Quote exactly, and only, the lines of the material below from the line with "You are a computer-use" through the line with "Instruction: Select the Подробный отчёт tab".

DATA EXTRACT:
● ● ● ●

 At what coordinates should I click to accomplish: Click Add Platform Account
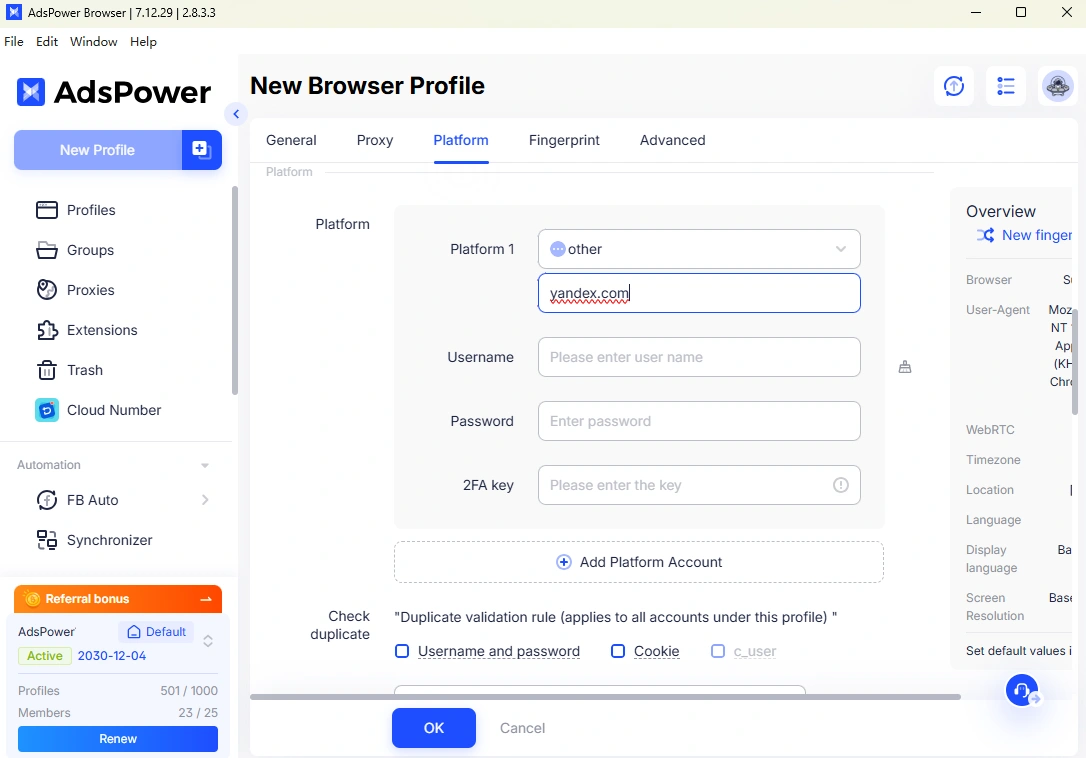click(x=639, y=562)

● ● ● ●

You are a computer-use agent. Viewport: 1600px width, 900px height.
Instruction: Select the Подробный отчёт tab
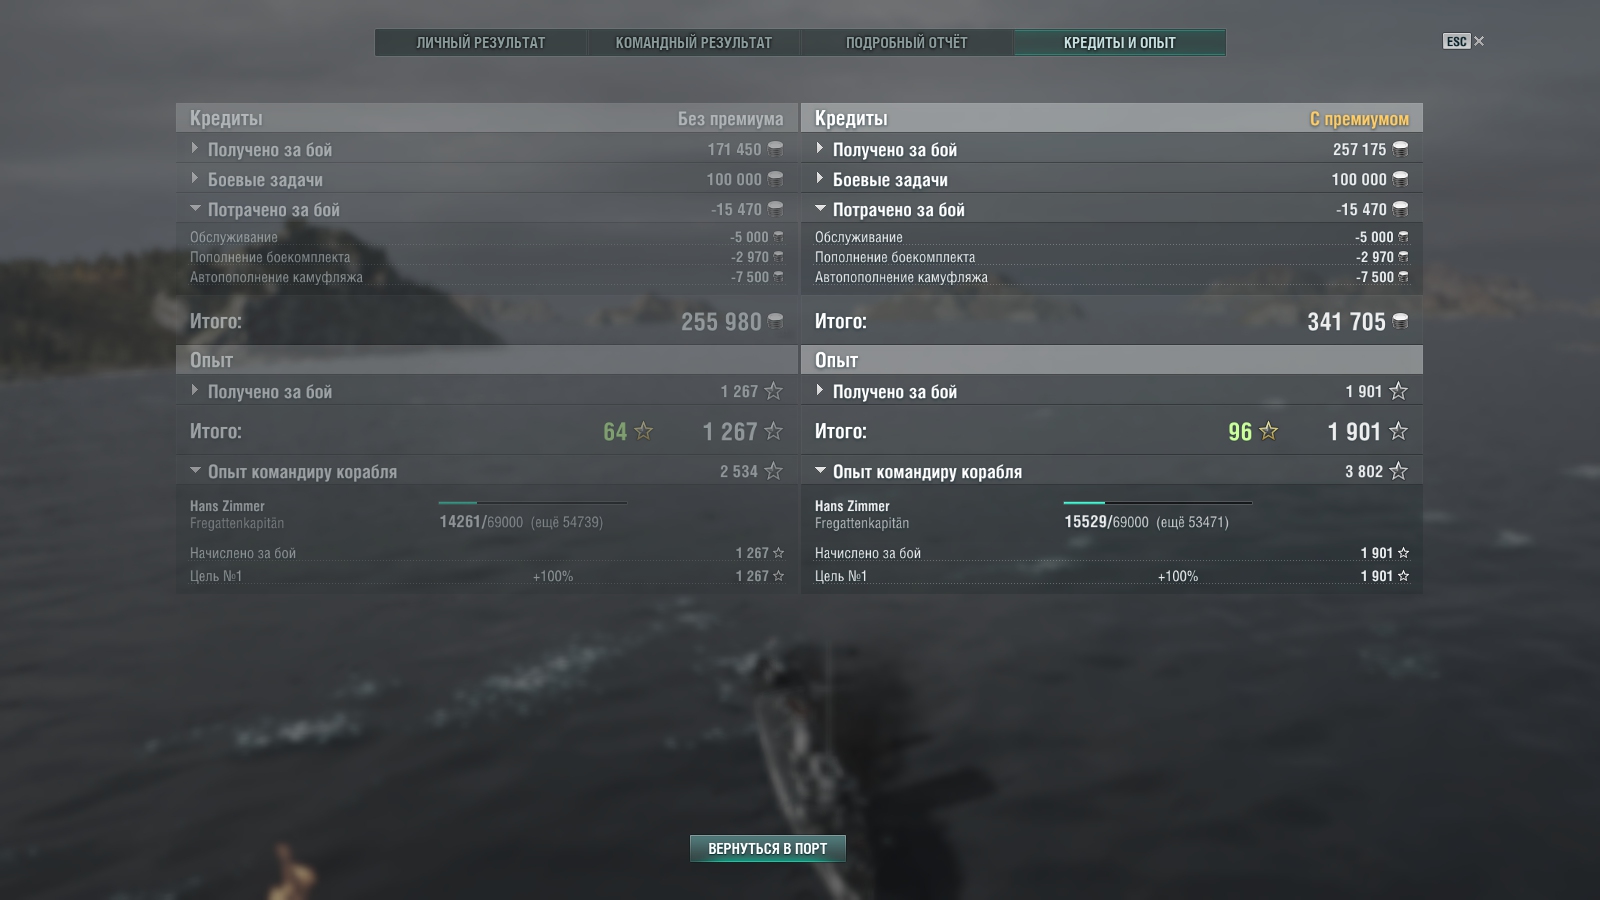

● ● ● ●

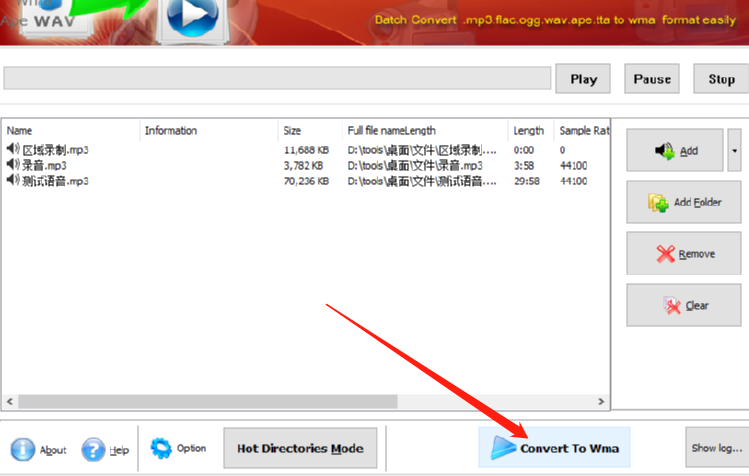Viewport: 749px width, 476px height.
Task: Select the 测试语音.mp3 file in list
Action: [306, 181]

● ● ● ●

EXERCISE RESULT:
You are a computer-use agent. Viewport: 1600px width, 900px height.
Instruction: Select the Подробный отчёт tab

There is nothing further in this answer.